Apresentado em vários festivais internacionais, tal como Cannes e de Gent, entre outros, Fertile Memory foi amplamente reconhecido pela crítica e hoje é considerado um marco histórico do cinema político e feminista do Médio Oriente. Em 2023, o filme foi restaurado e digitalizado pela Cinematek da Bélgica, permitindo o regresso às salas desta obra seminal, cuja actualidade permanece urgente.

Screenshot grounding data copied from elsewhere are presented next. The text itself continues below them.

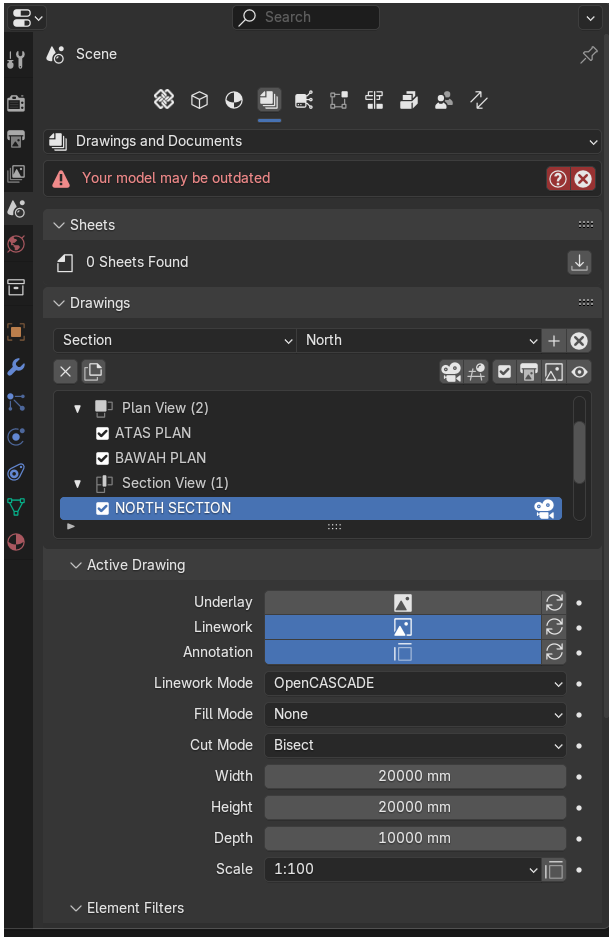Viewport: 609px width, 945px height.
Task: Open the Modifiers wrench tab
Action: coord(16,367)
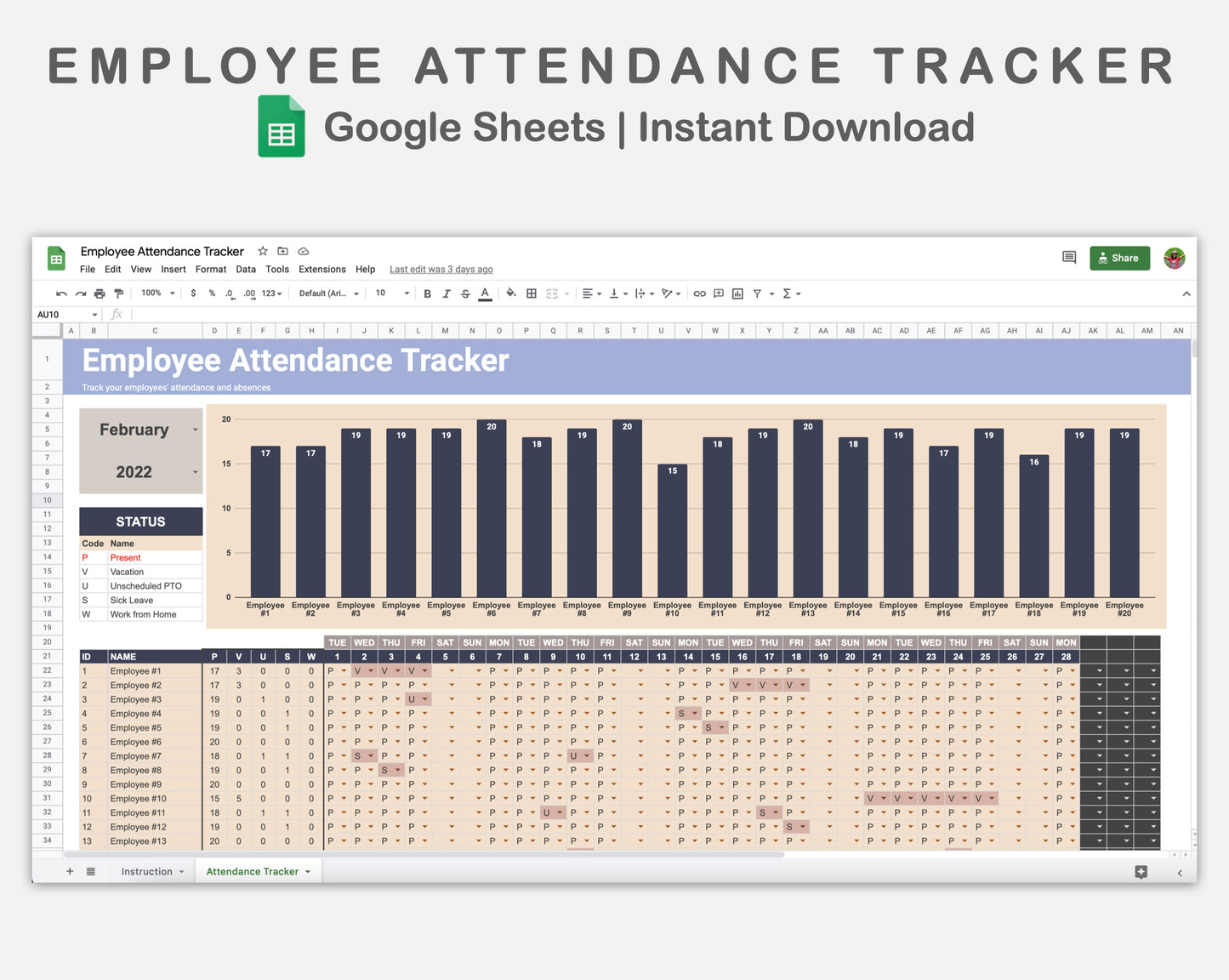
Task: Click the Print icon
Action: (100, 293)
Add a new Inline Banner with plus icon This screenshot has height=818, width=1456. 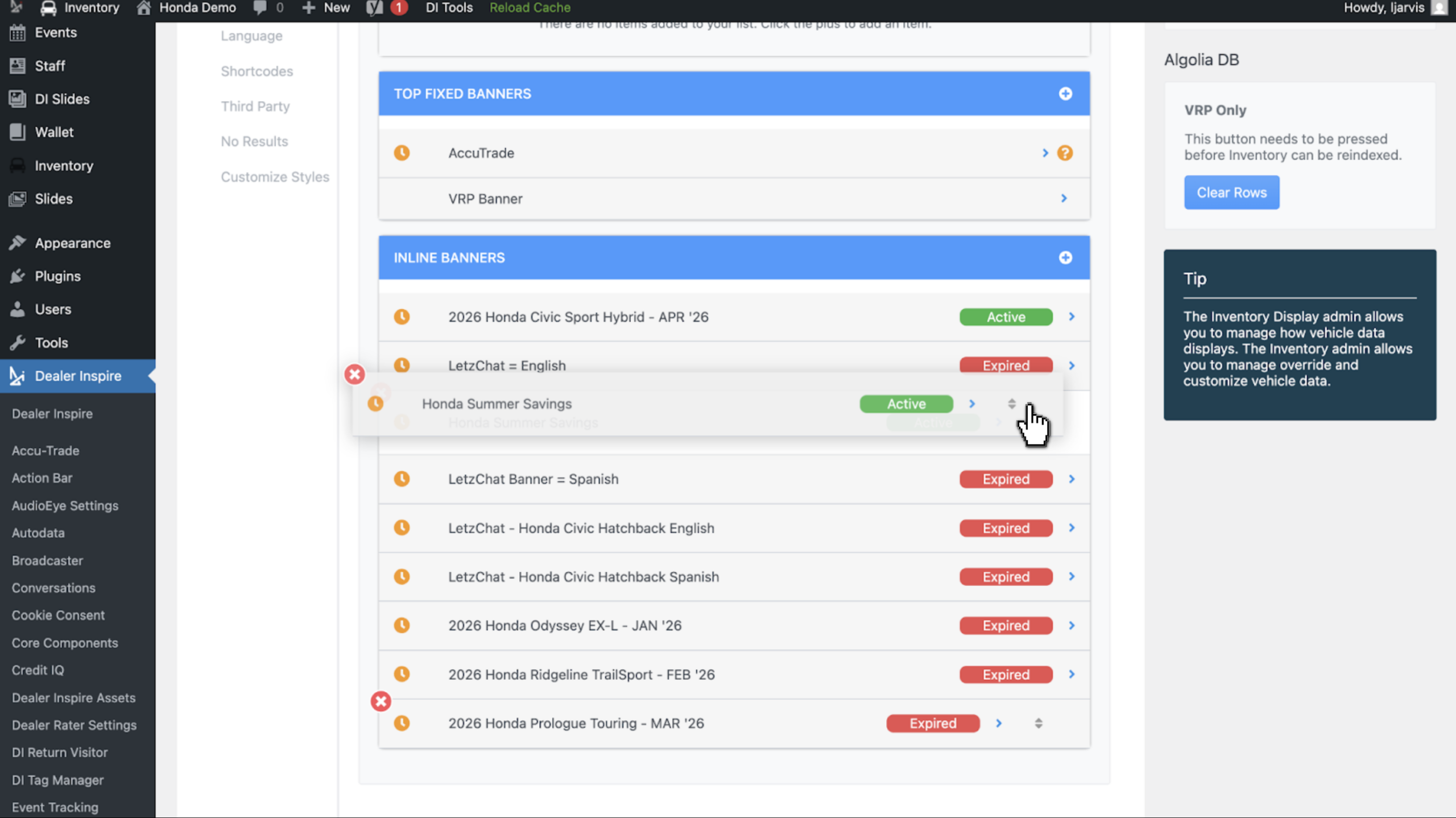click(1065, 258)
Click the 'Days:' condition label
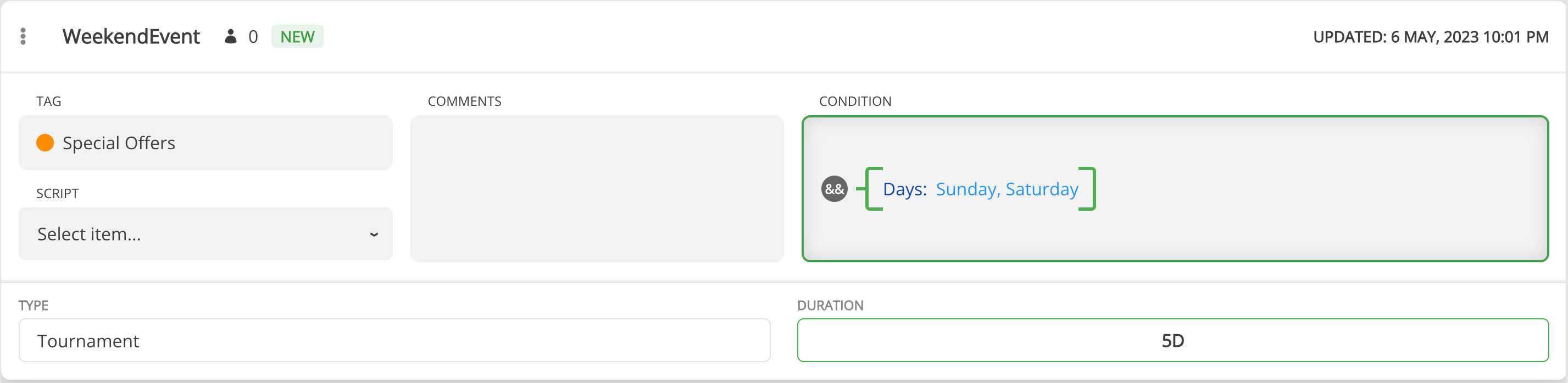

As sessões do Lucky Star ocorrem no auditório da Biblioteca Lúcio Craveiro da Silva às terças-feiras às 21h30. A entrada custa um euro para estudantes, dois euros para utentes da biblioteca e três euros para o público em geral. Os sócios do cineclube têm entrada livre.

Até terça!


quinta-feira, 30 de outubro de 2025

As Fado Bicha (2024) de Justine Lemahieu


por Estela Cosme
 
À primeira vista, nada sobre o fado é revolucionário. Intrinsecamente apelidado de tradição centenária, é difícil de imaginá-lo fora das casas de fados habituais, sem as convenções predefinidas que o acompanham, sem as amarras que o atam ao passado. Até que um dia o fado seguiu-se com a palavra “bicha”, e as nossas suposições foram postas em causa. Tudo graças ao poder e ao talento do duo Fado Bicha (ou As Fado Bicha), composto por Lila Fadista e João Caçador, cujo projeto demonstra que o revolucionário tem sempre origem no tradicional, pois só depois de olhar ao que já existe é que podemos criar algo novo. E por muito que possa incomodar aos mais conservadores, o que brilha tem sempre o seu lugar na ribalta (e no "zeitgeist" cultural português).
 
Mas o que este grupo tem de revolucionário não é só consequência dos elementos visuais arrojados, embora estes dissolvam a tradicional binariedade de género. Para além de cantarem sobre histórias e experiências da comunidade LGBTQIA+, o revolucionário existe também devido à vulnerabilidade que tanto João como Lila incutem àquilo que tocam e cantam. Porque não existe algo mais vulnerável que a verdade, coisa que o duo transmite com clareza e com compromisso sempre que pisam os palcos. O documentário As Fado Bicha vai ainda mais longe e mostra-nos que essa veracidade existe porque é o espelho da honestidade a que assistimos nos camarins. Quer se estejam a maquilhar a si próprios, ou a maquilhar-se um ao outro, Lila e João demonstram uma franqueza que só se poderia capturar num novo tipo de fado. E por isso o tiveram que reinventar.
 
Este novo fado pode não agradar aos saudosistas e aos tradicionalistas. A mudança é inimiga da preservação, mas só com ela é que pode haver uma evolução do género musical e da nossa cultura. “Não há mudança sem desconforto” afirma João Caçador no documentário, defendendo que o trabalho da banda é necessário para que o fado evolua para novas formas de se expressar, e para ter novas coisas que expressar também.
 
A música não existe num vácuo e deve moldar-se aos ventos de mudança que existem na sociedade portuguesa. Abrir as portas do fado a questões emergentes de identidade, de sexualidade e de expressão não só enriquece o género como traz um novo público que o quer ouvir e aplaudir. Num mundo em que nos encostam à parede para sermos quem querem que nós sejamos e não quem realmente somos, o fado não é só destino e passado. O fado é ação e mudança também. E se algo está mal, muda-se.